Perry credits her shift in perspective on her sexuality — she calls it “a full sexual liberation” — to resolving issues with her father. “The reality is that I was retriggered on the election,” she said. “I was retriggered by a big male that didn’t see women as equal. And that had been, unfortunately, a common theme in my upbringing.”

Sexism is also widespread in the music industry, where in the past year harassment and assault claims have been levelled at every echelon — top executives like L.A. Reid, creative powerhouses like Dr. Luke, indie rock bands like PWR BTTM.

When she needs to speak with somebody who can relate, Perry said she turns to Sia, a songwriter and artist who has gone to great lengths to control how much (or in her case, how little) the public sees of her inner life. “I think she’s presently challenging old held beliefs about herself and that even in this day and age, cutting all your hair off and having an opinion is NOT WHAT THE PEOPLE WANT,” Sia wrote in an email message. “They would prefer you to make cute pop and to stay in your lane.” She added: “I hide behind my wig, while she is out there taking bullets for the rest of us ... The less brave ... you know?”

The Katy Perry viewers watched on Witness World Wide is the Katy Perry I spent several days with: gregarious, intense, bold, endearing and full of contradictions.

In our interview, she proclaimed herself devoted to dialogue but spoke in a near uninterrupted monologue.
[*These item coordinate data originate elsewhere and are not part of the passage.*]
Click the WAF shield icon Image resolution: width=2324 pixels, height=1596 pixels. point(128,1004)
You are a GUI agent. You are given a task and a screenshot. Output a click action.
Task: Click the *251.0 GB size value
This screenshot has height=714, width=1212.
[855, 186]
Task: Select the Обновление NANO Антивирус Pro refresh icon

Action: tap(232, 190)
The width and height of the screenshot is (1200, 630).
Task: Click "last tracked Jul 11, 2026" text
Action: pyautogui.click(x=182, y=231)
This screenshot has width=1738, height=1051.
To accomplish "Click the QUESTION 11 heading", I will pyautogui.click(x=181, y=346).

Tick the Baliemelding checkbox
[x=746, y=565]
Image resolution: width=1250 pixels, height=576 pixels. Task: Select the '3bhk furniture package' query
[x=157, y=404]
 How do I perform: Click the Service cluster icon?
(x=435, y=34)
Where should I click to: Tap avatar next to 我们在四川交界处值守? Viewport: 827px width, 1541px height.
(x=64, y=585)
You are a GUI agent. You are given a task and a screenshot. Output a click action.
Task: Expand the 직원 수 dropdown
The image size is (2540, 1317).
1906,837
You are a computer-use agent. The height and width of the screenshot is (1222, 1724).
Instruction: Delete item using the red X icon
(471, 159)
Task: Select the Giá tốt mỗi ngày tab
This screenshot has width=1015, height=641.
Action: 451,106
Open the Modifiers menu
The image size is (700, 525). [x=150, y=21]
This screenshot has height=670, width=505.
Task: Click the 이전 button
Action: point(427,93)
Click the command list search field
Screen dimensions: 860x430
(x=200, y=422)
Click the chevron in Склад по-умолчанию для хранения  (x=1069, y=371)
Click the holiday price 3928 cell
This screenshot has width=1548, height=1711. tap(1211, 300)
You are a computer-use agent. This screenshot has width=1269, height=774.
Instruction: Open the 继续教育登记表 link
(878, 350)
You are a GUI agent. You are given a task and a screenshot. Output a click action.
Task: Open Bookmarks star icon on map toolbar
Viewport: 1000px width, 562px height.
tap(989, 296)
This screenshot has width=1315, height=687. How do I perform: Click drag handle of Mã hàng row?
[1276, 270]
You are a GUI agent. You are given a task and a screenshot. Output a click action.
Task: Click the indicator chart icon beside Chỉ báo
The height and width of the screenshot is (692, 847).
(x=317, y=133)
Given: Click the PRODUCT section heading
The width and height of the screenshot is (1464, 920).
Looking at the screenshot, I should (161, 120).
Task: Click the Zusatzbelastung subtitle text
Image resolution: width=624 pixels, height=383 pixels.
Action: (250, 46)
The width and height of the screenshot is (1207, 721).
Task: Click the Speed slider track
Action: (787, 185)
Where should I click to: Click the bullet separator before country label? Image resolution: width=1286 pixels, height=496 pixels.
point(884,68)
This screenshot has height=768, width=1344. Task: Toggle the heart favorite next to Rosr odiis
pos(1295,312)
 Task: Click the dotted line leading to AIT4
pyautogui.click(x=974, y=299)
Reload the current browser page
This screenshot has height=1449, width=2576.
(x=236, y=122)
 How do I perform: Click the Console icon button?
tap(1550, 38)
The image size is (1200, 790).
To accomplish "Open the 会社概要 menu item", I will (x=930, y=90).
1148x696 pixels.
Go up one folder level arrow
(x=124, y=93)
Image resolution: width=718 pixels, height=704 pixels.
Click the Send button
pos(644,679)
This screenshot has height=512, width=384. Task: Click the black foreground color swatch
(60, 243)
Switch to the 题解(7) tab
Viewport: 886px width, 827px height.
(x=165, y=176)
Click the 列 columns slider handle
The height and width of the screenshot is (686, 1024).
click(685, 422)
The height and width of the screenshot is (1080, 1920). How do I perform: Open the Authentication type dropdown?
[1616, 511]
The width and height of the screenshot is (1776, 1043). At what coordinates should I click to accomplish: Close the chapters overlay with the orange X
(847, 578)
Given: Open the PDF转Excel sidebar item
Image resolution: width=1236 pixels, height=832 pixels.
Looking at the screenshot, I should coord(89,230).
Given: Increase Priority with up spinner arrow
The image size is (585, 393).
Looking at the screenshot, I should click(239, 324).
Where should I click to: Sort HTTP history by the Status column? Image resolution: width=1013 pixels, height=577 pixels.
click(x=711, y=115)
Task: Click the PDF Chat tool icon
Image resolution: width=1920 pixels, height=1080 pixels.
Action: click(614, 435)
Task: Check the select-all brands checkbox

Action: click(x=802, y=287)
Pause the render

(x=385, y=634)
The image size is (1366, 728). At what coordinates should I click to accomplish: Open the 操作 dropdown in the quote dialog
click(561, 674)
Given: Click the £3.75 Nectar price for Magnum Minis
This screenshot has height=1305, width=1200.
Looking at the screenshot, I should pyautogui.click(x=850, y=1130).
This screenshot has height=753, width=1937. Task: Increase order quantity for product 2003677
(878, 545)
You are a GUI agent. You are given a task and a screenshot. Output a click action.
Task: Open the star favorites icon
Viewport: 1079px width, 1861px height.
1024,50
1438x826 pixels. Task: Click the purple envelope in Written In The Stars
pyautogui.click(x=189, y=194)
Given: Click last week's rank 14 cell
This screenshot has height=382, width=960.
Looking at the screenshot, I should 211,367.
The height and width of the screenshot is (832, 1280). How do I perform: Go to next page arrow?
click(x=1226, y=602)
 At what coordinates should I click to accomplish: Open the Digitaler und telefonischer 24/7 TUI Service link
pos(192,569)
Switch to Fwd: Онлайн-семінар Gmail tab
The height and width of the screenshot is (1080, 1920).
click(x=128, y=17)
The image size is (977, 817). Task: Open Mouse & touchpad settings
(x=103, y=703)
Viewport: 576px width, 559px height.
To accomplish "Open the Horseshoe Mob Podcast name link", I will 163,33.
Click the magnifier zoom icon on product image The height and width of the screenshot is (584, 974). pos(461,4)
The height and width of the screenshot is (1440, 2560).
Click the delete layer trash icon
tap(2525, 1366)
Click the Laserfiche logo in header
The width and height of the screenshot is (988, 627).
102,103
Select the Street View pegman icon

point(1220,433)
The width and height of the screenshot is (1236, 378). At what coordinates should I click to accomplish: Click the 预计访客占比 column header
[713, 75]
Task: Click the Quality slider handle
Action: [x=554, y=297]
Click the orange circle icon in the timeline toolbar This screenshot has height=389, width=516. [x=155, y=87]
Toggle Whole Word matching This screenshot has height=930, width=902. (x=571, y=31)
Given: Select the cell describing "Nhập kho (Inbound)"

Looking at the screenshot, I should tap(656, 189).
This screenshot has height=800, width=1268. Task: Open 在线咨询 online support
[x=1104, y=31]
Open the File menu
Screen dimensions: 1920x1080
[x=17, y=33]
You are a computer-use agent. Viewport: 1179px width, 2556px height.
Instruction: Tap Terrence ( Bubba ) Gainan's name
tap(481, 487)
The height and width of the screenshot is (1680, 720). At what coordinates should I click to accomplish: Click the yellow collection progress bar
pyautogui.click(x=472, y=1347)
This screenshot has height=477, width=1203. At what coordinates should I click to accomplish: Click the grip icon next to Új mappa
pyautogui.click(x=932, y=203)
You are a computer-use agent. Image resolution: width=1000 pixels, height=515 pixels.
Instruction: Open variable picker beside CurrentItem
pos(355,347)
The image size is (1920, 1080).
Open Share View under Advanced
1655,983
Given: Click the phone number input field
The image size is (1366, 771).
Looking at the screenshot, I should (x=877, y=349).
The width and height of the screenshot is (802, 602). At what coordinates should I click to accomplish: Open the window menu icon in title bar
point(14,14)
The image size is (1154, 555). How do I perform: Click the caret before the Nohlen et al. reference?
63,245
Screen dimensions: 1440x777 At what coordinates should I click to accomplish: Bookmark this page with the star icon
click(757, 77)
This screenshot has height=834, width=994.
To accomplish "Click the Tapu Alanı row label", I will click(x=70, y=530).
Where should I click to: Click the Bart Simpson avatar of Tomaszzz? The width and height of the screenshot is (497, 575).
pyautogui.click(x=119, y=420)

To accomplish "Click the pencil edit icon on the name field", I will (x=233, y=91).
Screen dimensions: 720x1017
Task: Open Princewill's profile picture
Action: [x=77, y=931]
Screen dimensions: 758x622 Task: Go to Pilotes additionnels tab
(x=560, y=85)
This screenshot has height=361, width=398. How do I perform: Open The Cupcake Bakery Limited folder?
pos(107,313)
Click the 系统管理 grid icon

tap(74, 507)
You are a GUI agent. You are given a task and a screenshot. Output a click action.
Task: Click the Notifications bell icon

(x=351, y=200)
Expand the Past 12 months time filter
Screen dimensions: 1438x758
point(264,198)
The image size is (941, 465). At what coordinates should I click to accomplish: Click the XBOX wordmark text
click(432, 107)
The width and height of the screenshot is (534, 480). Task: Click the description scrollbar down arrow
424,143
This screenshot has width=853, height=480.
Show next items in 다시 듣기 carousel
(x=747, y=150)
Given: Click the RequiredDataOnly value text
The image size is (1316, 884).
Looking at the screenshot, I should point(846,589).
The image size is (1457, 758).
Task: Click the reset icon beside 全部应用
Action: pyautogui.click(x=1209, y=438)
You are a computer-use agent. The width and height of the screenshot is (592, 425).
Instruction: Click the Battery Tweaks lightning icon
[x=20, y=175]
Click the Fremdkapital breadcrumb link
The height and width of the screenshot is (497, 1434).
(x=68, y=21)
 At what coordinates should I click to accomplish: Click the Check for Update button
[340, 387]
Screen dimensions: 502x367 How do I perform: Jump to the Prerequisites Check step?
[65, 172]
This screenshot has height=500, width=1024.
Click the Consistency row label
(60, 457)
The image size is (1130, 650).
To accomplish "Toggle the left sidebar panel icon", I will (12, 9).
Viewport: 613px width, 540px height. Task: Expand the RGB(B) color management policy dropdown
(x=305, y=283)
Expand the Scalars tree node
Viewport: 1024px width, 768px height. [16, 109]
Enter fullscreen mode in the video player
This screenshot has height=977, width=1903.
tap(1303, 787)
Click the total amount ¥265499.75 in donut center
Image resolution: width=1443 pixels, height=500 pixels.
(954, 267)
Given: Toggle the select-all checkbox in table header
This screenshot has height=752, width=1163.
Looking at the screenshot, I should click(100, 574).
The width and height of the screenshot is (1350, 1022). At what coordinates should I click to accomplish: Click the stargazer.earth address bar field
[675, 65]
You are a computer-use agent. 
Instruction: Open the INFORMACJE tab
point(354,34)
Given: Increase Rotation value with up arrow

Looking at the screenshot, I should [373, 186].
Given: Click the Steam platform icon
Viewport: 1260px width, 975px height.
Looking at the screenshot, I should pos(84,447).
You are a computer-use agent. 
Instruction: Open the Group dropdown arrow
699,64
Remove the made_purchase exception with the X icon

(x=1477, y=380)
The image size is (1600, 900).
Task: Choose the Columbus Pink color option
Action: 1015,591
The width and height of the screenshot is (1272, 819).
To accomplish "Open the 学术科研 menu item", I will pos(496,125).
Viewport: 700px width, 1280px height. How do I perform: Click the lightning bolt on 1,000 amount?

She griped frequently about the internet (the Wild Wild West, a quip she repeated on the live stream nearly every time I tuned in), but she boasts the highest number of Twitter followers of any user and just allowed her digital audience to watch her eat, sleep and spread her new gospel on a 96-hour infomercial. She returned to words and phrases: good things are “beautiful”; a desirable mate is “a man of quality and equality” (and for the record, she said Orlando Bloom was one, and Mayer and even Brand “are beautiful in their own right”). And she revisited a pet subject: things that are “not real.”

“All the awards shows are fake,” she said, “and all the awards that I’ve won are fake,” she added, explaining that they don’t represent the audience. “They’re constructs.”

The old Katy Perry wasn’t a construct, she explained, and she isn’t dead. “I didn’t kill her, because I love her, and she is exactly what I had to do then,” she said. “And I’m not a con artist, I didn’t con people, like, that was just me. And this is me now.”

Perry’s awakening has been tapped as a marketing strategy for Witness, and the live stream was selling her authenticity: If you dig hearing about her new perspective, maybe you’ll enjoy her song Power. While there are still plenty of relationship songs on Witness that will have fans wondering which of her beaus she misses more than she loved, seven tracks deal plainly with her new mindset. The most direct is Bigger Than Me, a statement of purpose akin to Michael Jackson’s Man in the Mirror (“But my intuition says there’s a bigger mission I must embrace/So I’m, I’m pushing my thoughts to a new place”).

Although some of the subject matter is thorny and emotional, Glucksman described the making of Witness as “the most joyful professional process I have ever experienced.” And Perry said she’s the happiest she’s ever been.

“It’s a departure, and it’s a necessary evolution that I have to take,” Perry said. “And I know that sometimes it feels publicly like I’m dragging concrete blocks, but like, the pyramids were made out of concrete blocks — or not cement. But do you know what I’m trying to say? I’m gonna get there.”